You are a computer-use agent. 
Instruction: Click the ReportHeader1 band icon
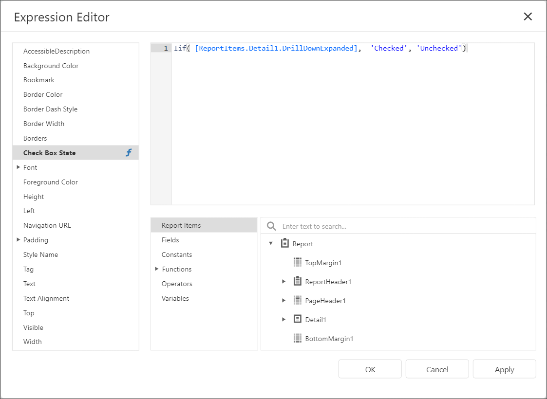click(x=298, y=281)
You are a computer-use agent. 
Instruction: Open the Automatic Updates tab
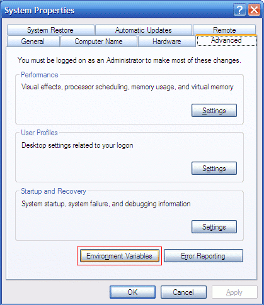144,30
• • • • • • •
#### Assigned task
Your answer should reproduce every line of the data verbatim and include no images.

#### Response area
You are a computer-use agent. 
Instruction: Click the ReportHeader1 band icon
click(x=298, y=281)
You are a computer-use agent. 
Instruction: Open the Automatic Updates tab
144,30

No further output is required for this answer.